The advantage of having more text on a page is simply a reduced amount of page turnings. It’s the same with ebooks as it is with normal books. Each need to turn a page introduces a brief distraction in the reading flow. This becomes very apparent when reading on a small screen like the one of an iPhone.

On the iPad there are many different apps for reading different kinds of ebooks. Since starting reading ebooks in 2003 - on a Palm Tungsten T - I’ve been buying ebooks on and reading them with the ereader app, which was called PalmReader back in 2003. Unfortunately ereader was not updated for the iPad, but fortunately Stanza is a nice alternative to the original ereader app. It can read DRM-protected ereader ebooks. It also provides a simple access to the free books from Project Gutenberg.

Apple’s iBooks app also looks nice and you can read any ePub book with it. It’s not limited to ebooks bought in Apple’s iBook store. I haven’t tried it with any DRM or otherwise protected ebooks, though. O’Reilly and The Pragmatic Bookshelf among others sell their ebooks without any such protection. Reading ePub books from those publishers works without any problems in the iBooks app. iBooks is a beautiful app with nice page turning animations. It looks nice and works great. It’s perfect for reading novellas and other kinds of books that mainly contain just text with an occasional image without any layout specialities. You can change the font style and font size and the text will be laid out in a way that it perfectly fills the screen. But that’s also the biggest problem with ePub when used for technical books. As a software developer I often read books with code listings and tables and images in them. I’ve never tried to read those kinds of books on an iPhone. The screen is just too small, but with an iPad there is enough room for listings, images and tables. It doesn’t work with ePub versions of this kind of ebooks. Listings just look weird. Probably reducing the font-size would fix it, but then there is a ton of other problems with ePub such as syntax hightligthing and special symbols pointing out interesting parts of a listing. And footnotes are displayed on the last page of a chapter.

So, the only solution seems to read the PDF variants of those ebooks, which are also available. PDFs are laid out with a specific font at a specific font size for a specific page size. It’s perfect for technical books although it takes away the possibility to change the font-size to one’s liking.

iBooks was recently updated with the ability to show PDF ebooks, but PDF-reading isn’t as good an experience as with other apps.

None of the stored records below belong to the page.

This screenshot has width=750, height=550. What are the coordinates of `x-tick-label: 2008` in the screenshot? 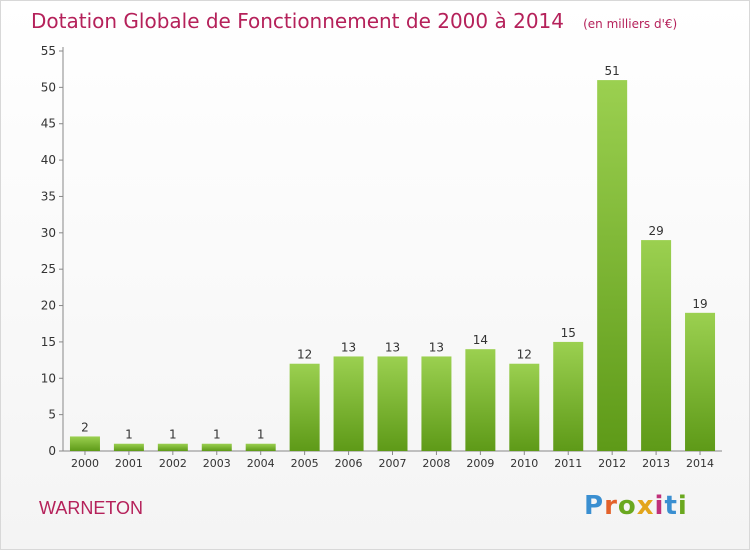 It's located at (436, 464).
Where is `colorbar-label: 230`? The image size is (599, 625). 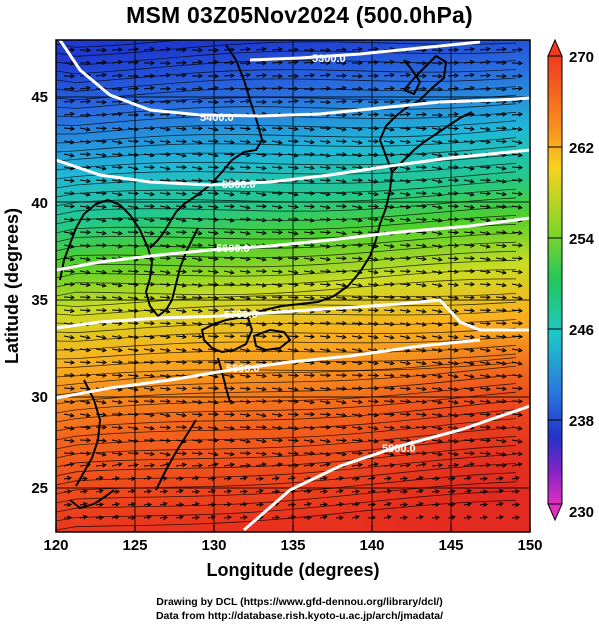 colorbar-label: 230 is located at coordinates (582, 512).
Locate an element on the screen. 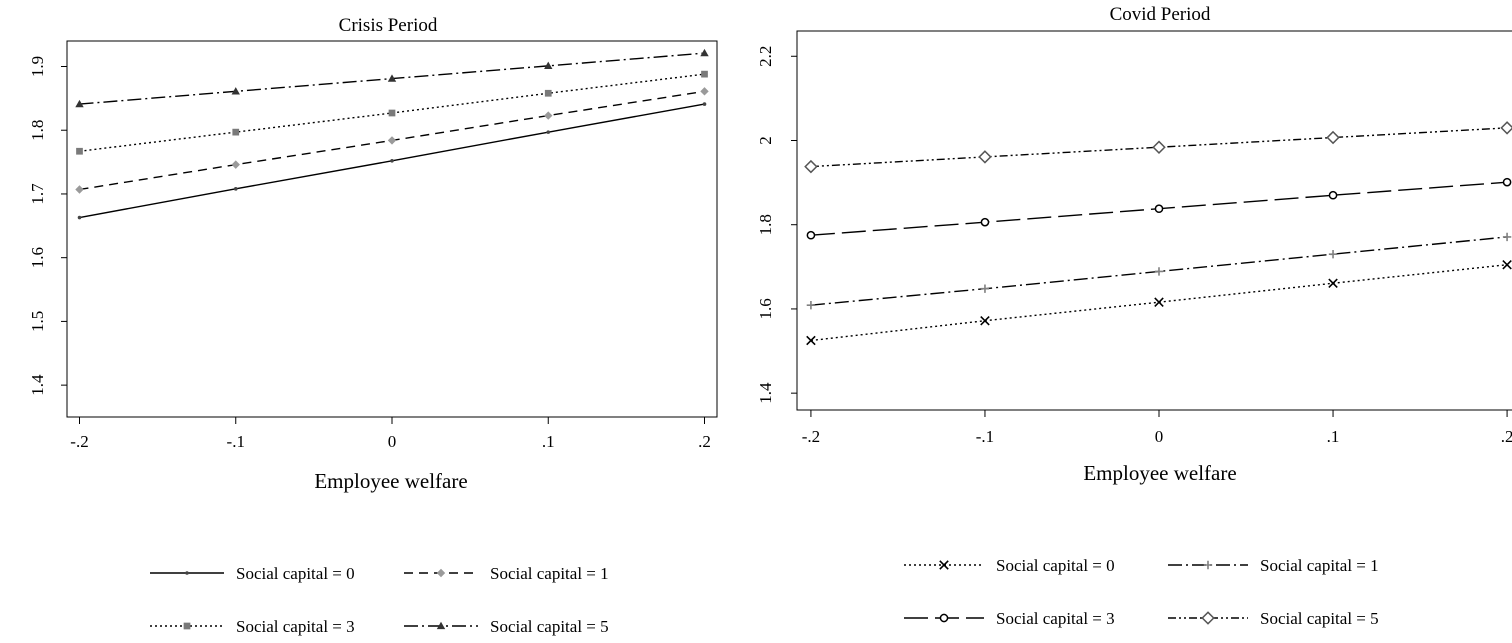 Image resolution: width=1512 pixels, height=643 pixels. chart-title: Crisis Period is located at coordinates (388, 26).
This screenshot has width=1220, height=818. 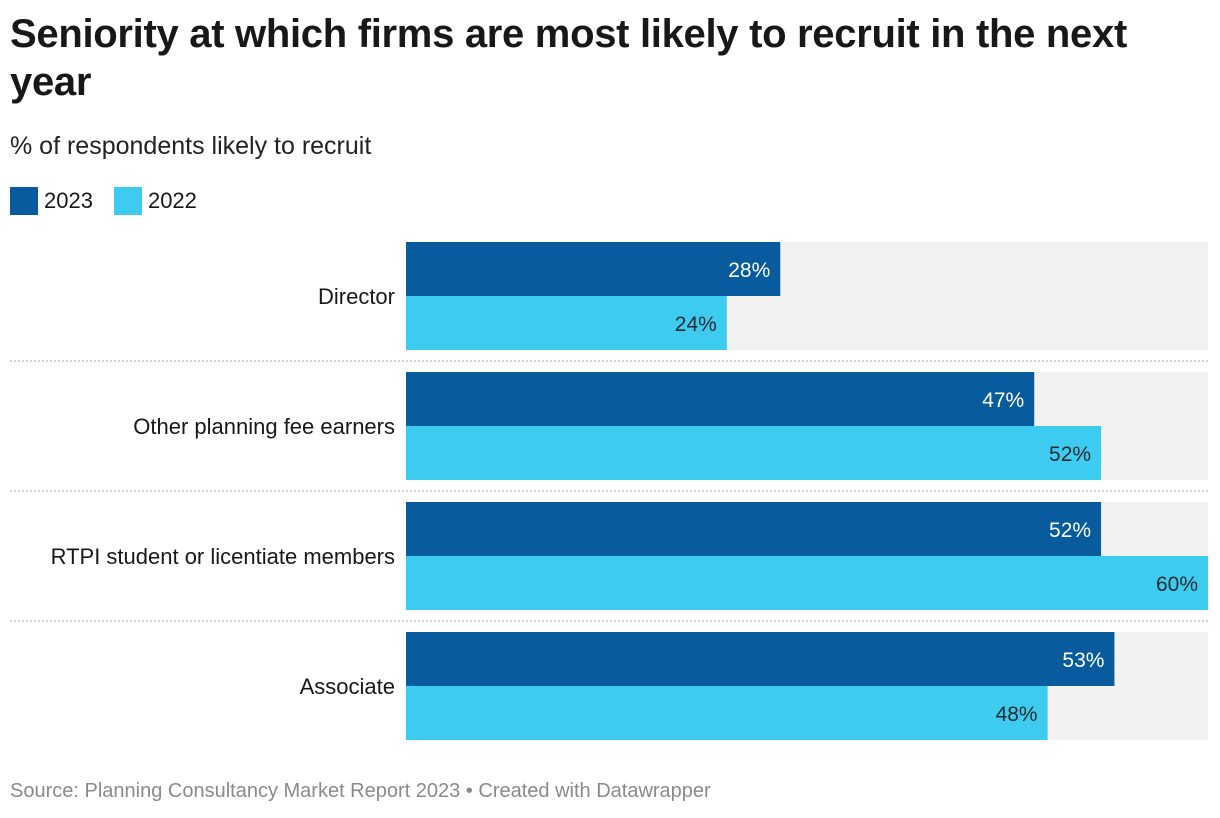 I want to click on bar-2022-director, so click(x=566, y=323).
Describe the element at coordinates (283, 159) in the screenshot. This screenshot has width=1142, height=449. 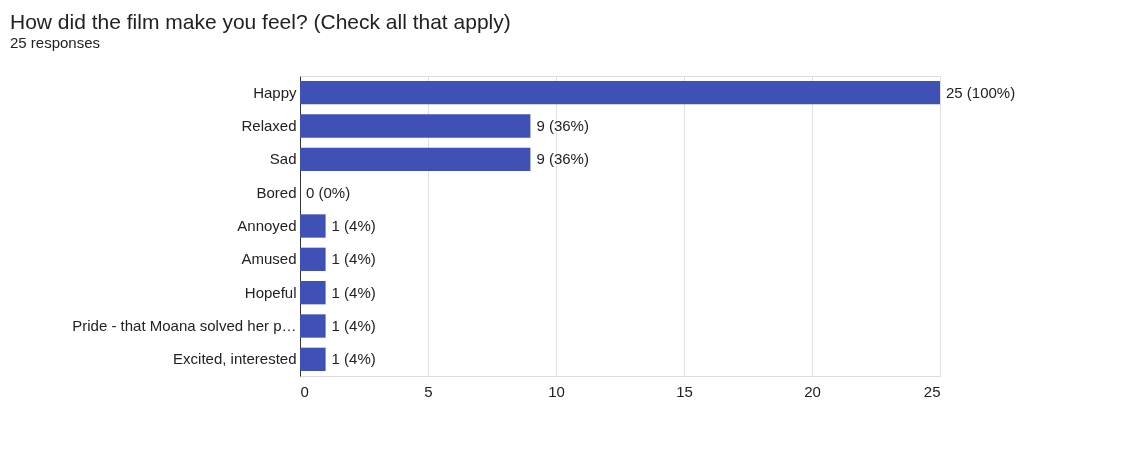
I see `y-tick-label: Sad` at that location.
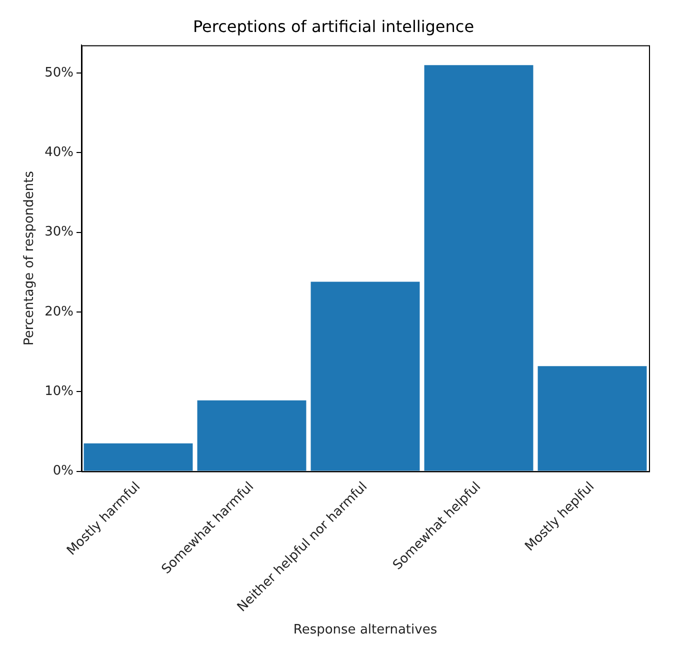 This screenshot has height=654, width=677. Describe the element at coordinates (63, 472) in the screenshot. I see `y-tick-label: 0%` at that location.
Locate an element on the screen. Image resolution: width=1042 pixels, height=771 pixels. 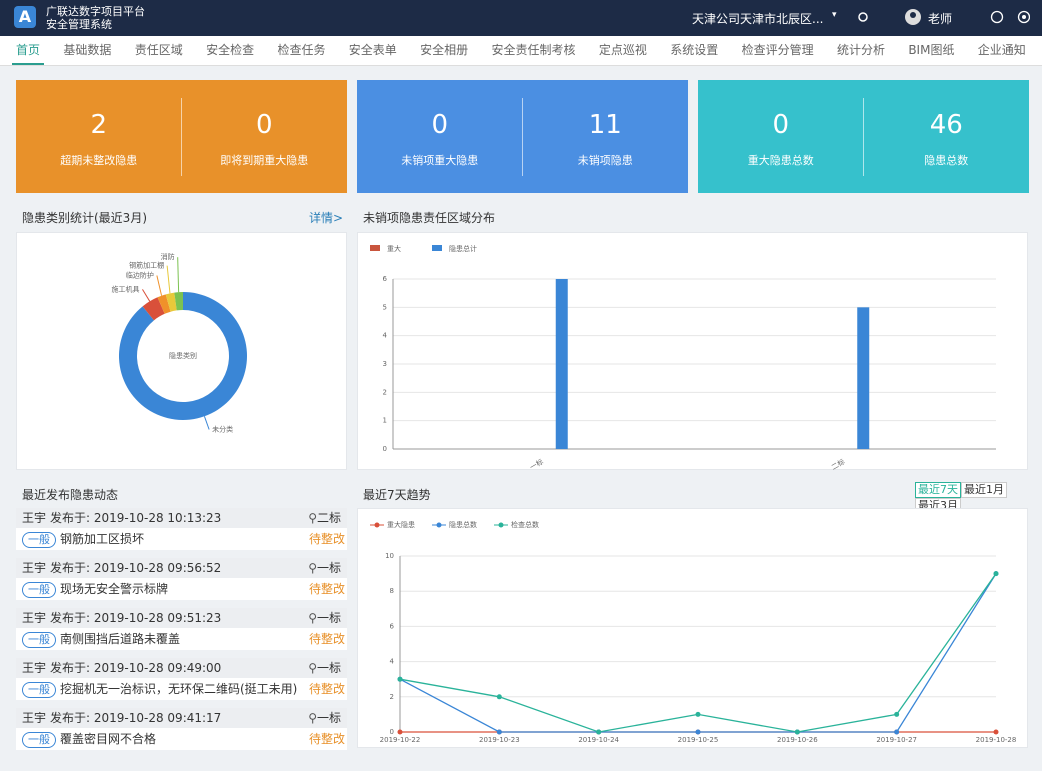
x-tick-label: 2019-10-25 is located at coordinates (698, 740).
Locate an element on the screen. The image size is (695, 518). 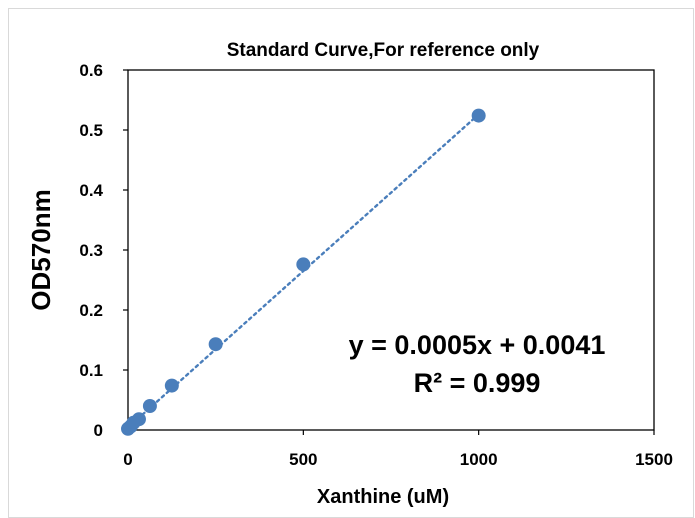
y-tick-label: 0.1 is located at coordinates (91, 370).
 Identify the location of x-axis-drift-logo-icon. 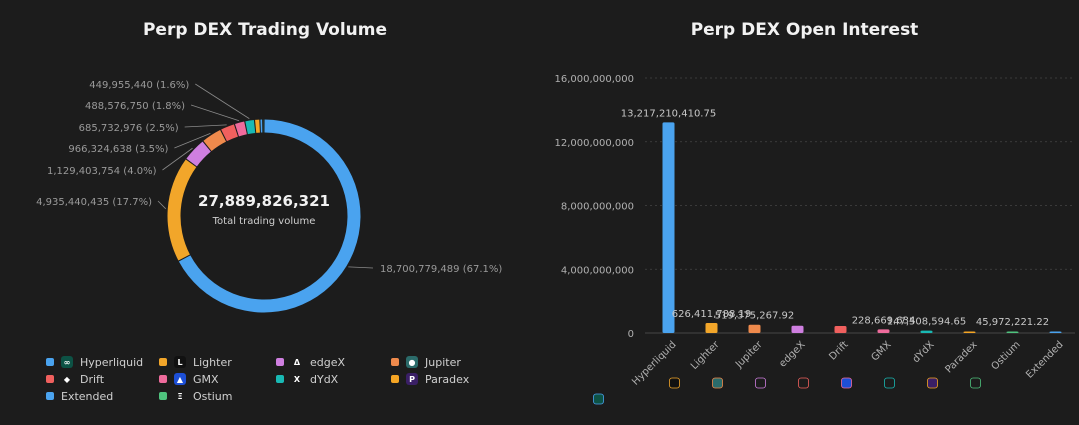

My current favorite is GoodReader. Earlier versions of this app were quite slow and changing from one page to the next was rather sluggish, but that got fixed in a recent update. So now it works fine. One of the greatest features of GoodReader is its crop tool. Pages in technical PDF-ebooks have normally big margins and and footers and headers containing information about the current chapter and page number that aren’t necessary when reading a book. With the crop tool you can crop away the parts that you don’t need and zoom into the content of interest. With a bit of cropping the books by the mentioned publisher are pleasant to read on the iPad.

Fast PDF has a similar feature but with an unnerving characteristic. Every time you change from one page to the next it zooms out of the currently zoomed in page, changes to the next page and then zooms in again to the desired portion of the page. That makes the app totally unusable for me.

Both PDF viewers have support for password protected files and both lack the support for word definition lookup, a feature nicely implemented in iBooks., where to just tap on a word, select “dictionary” from the appearing menu and are presented with a definition of the word from the dictionary included in iOS.

Currently I prefer buying ebook versions of technical books over their paper variant. It’s easy to take a dozen of them with you when travelling. So I have them available wherever I am whenever I have a need to look something up in them.

Reading ebooks just became lots better with the iPad.